> EXERCISE DETAILS
Below, some lines carry pictures; leave those pictures out and retype exactly the lines from the one with "How do I perform: Click" through the one with "Viewport: 800px width, 800px height.".

> MATERIAL PROVIDED
--- START ---
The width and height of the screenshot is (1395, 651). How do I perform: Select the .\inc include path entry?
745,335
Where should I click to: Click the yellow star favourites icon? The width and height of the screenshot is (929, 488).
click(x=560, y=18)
--- END ---
--- START ---
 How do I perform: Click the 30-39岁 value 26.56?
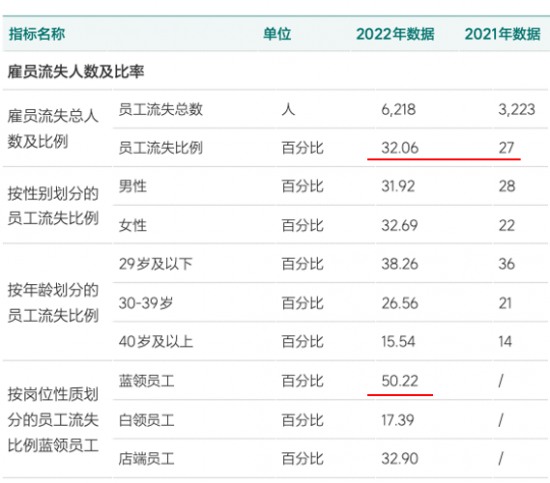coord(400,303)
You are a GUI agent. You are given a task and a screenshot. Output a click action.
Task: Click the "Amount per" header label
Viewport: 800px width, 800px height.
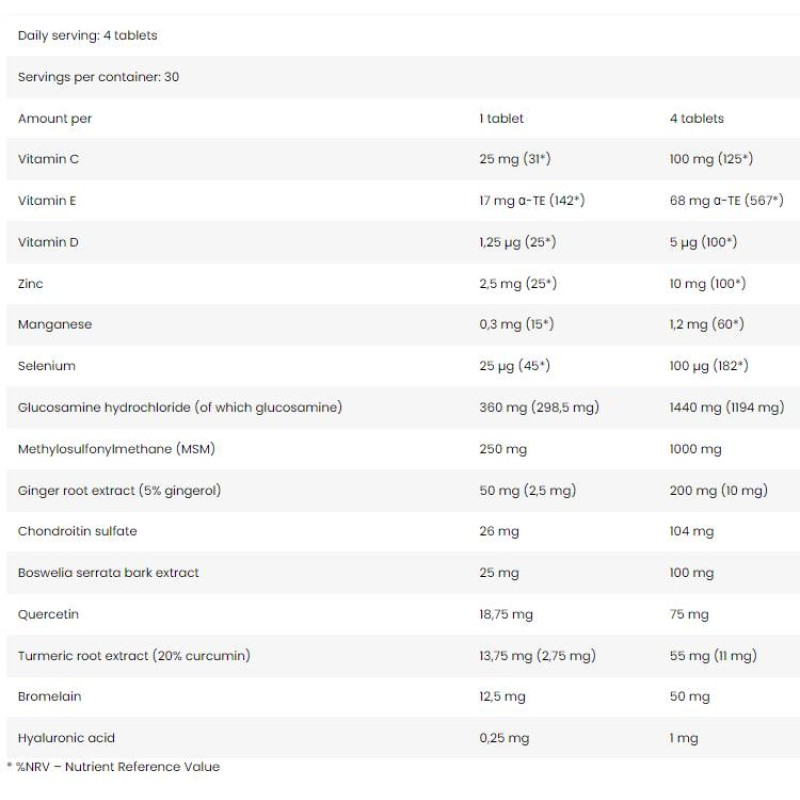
--- END ---
--- START ---
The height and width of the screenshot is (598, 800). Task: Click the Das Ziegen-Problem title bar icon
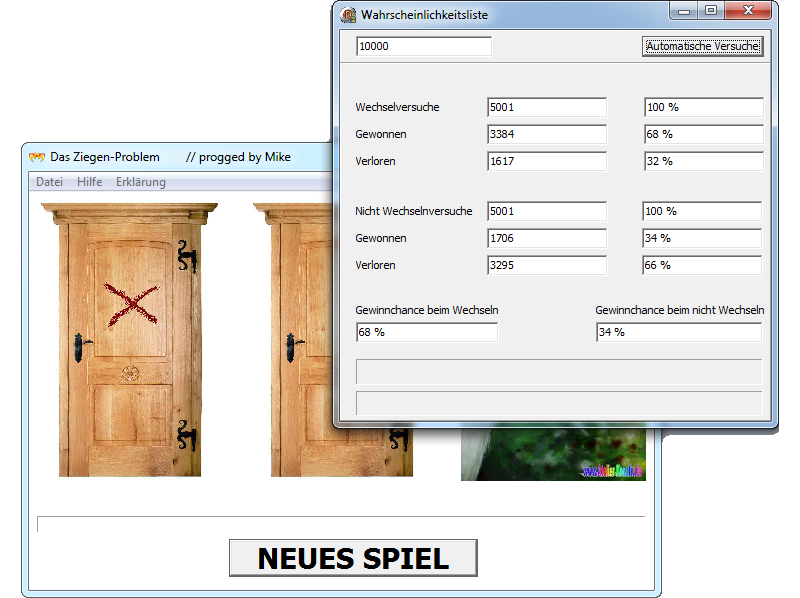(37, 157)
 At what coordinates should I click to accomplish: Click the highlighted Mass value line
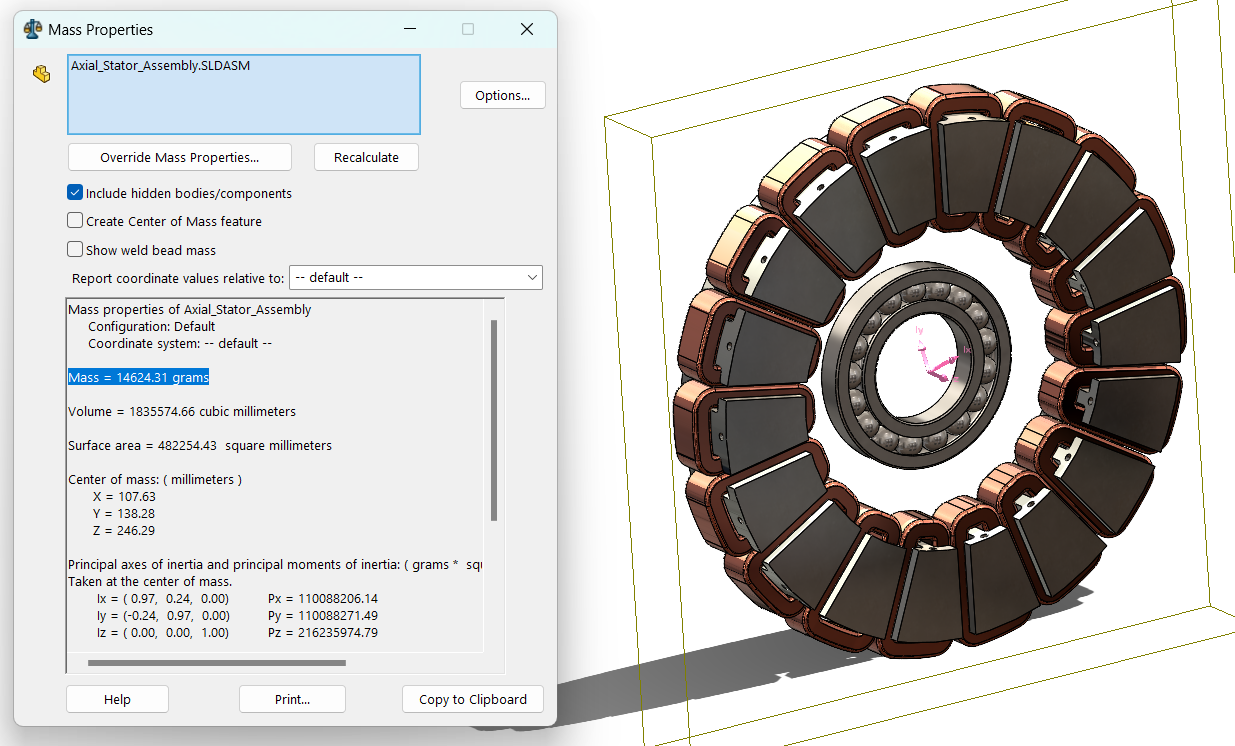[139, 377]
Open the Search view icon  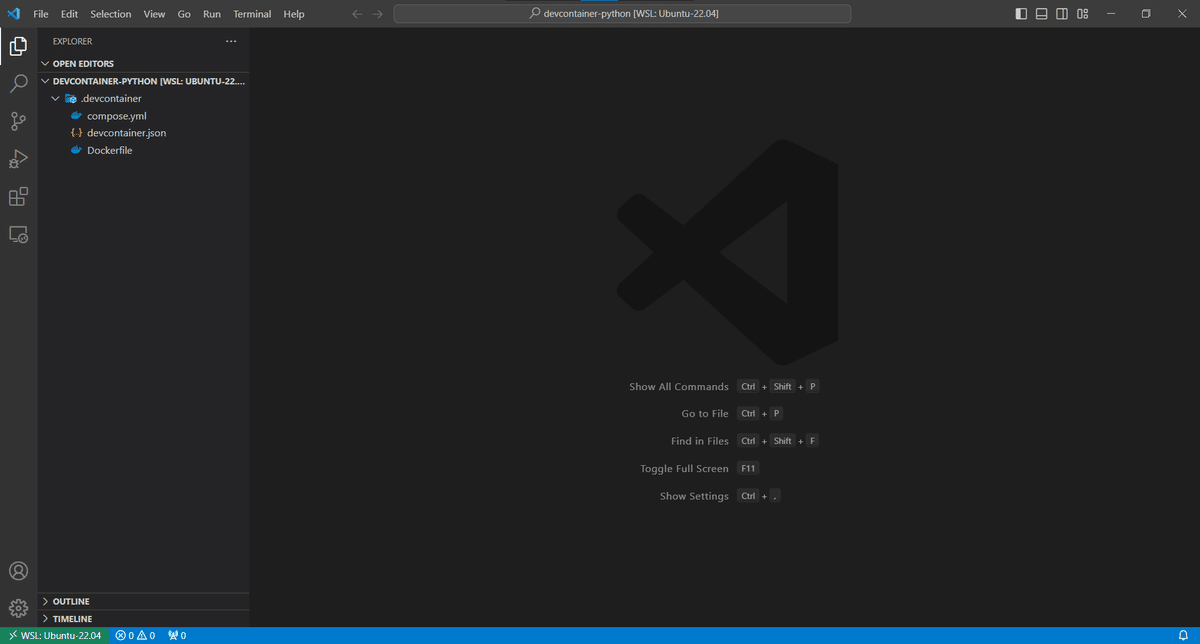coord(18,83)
--- END ---
> SOLUTION BELOW
 How do I perform: Click the 30-39岁 value 26.56?
coord(400,303)
You are a GUI agent. You are given a task and a screenshot. Output a click action.
Task: Click the "Amount per" header label
Viewport: 800px width, 800px height.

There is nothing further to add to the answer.